120 N.E.3d 1212
Mass.2019Background
- In November 2011, 17-year-old Nathan Lugo and three accomplices planned to rob Kyle McManus of marijuana; during the attempted robbery Lugo shot and killed McManus. Lugo was convicted of second-degree murder and related offenses.
- Lugo was sentenced under Massachusetts law to mandatory life imprisonment with parole eligibility after 15 years for second-degree murder.
- At sentencing Lugo sought a continuance to present juvenile-mitigation evidence (expert on adolescent development); the judge denied the request, concluding the parole board was the proper forum.

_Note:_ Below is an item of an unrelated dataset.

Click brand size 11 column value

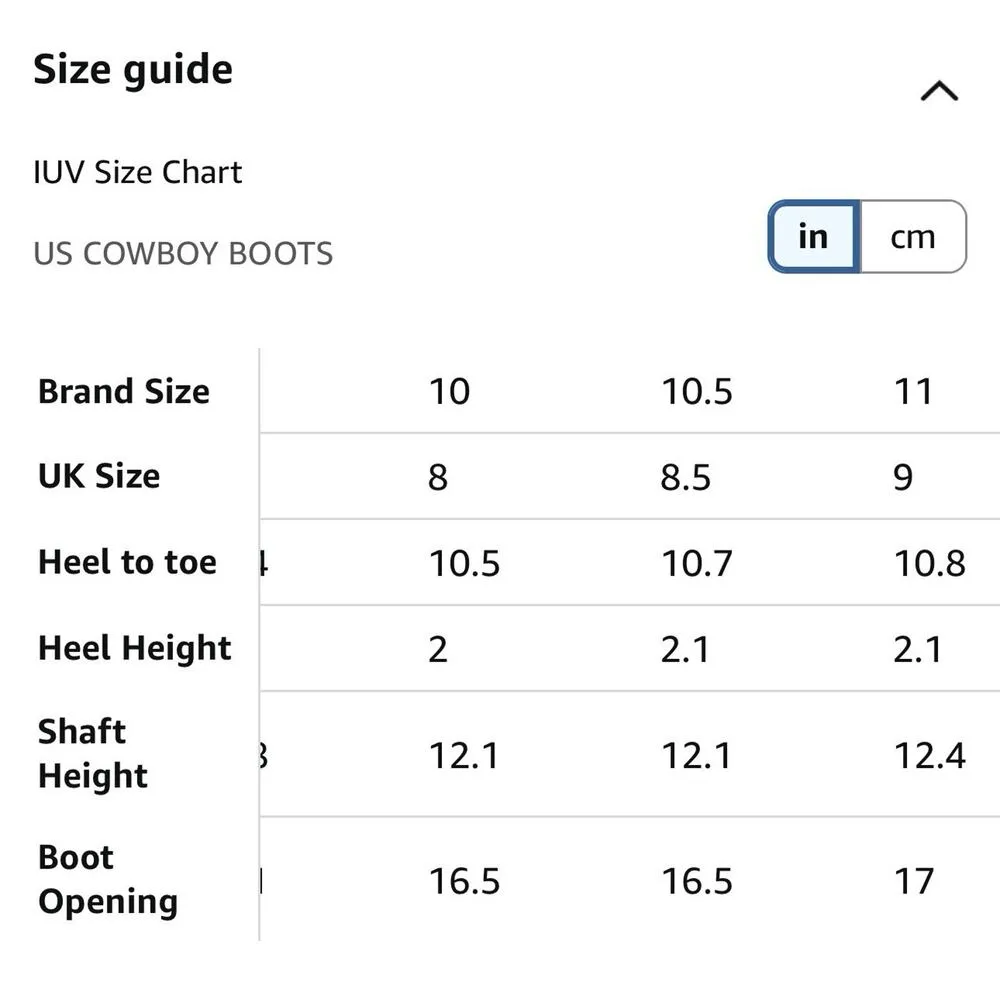coord(913,391)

- Lugo moved for a new trial and appealed, raising: (1) that the mandatory sentence for juveniles violated federal and state constitutional protections and required individualized sentencing; (2) denial of continuance to present juvenile mitigation; (3) erroneous denial of jury instructions (accident; involuntary and voluntary manslaughter/sudden combat); and (4) error in denying suppression of warrantless real-time cell-phone “pinging.”

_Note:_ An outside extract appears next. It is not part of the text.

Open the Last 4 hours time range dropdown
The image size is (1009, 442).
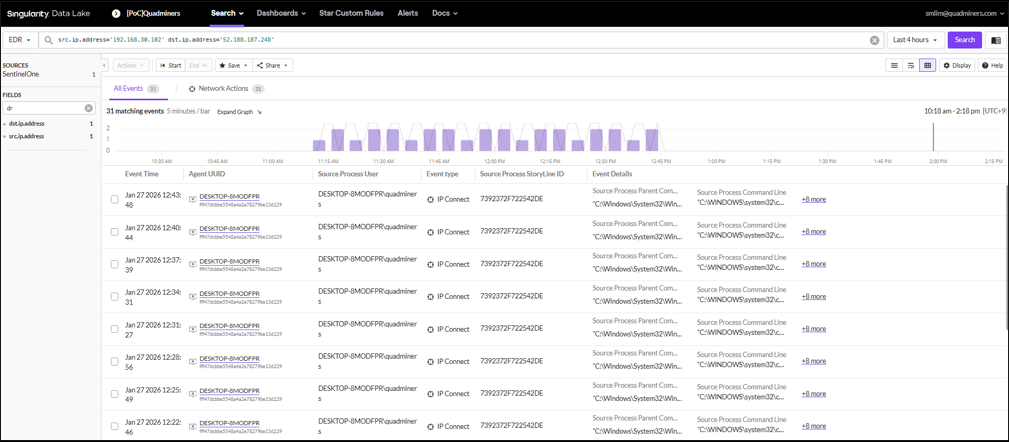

- The trial judge denied the new-trial motion and suppression motion (finding emergency-aid exigency justified the pinging). The Supreme Judicial Court affirmed: it declined to reconsider its prior Okoro ruling on individualized sentencing, rejected the jury-instruction claims, and upheld the denial of suppression (standing and inevitable-discovery/independent-source reasoning).
Issues
| Issue | Commonwealth's Argument | Lugo's Argument | Held |
|---|---|---|---|
| Constitutionality of mandatory life-with-parole (juvenile second-degree murder) and requirement of individualized sentencing | Statute is constitutional as interpreted in Okoro; parole process can address juvenile characteristics | Miller/Diatchenko readings require individualized sentencing hearings for juveniles facing mandatory life terms | Affirmed Okoro: no requirement now to provide individualized sentencing at trial; mandatory life with parole after 15 years is constitutional |
| Denial of continuance to present juvenile-mitigation evidence at sentencing | Evidence more appropriately presented to parole board; defendant may seek funds and prepare for parole hearing | Denial violated due process because mitigation evidence may not be preserved for parole hearing | Denial was not error; defendant may obtain funds and present mitigation at parole hearing; no right to adversarial sentencing record now |
| Jury instructions: accident; involuntary manslaughter; voluntary manslaughter (reasonable provocation/sudden combat) | Court correctly refused instructions where evidence did not fairly raise these defenses given planning, firearm use, and facts | Trial evidence warranted lesser-included/offense or accident instructions | Denials proper: no accident evidence; manslaughter instructions not supported because conduct showed a plain and strong likelihood of death and no adequate provocation/sudden combat evidence |
| Warrantless realtime "pinging" of cell phones (suppression) | Emergency-aid exigency supported pinging of co-defendant's phone; Lugo lacked standing to challenge that phone; his phone ping added nothing new (inevitable discovery/independent source) | Pinging lacked objectively reasonable grounds for exigency; suppression required; standing to challenge searches | Denial of suppression affirmed: pinging was a search but emergency-aid exception applied to co-defendant’s phone; Lugo lacked standing to challenge her phone; his phone ping was cumulative and would not require suppression |
Key Cases Cited
- Miller v. Alabama, 567 U.S. 460 (2012) (mandatory life without parole for juveniles violates Eighth Amendment)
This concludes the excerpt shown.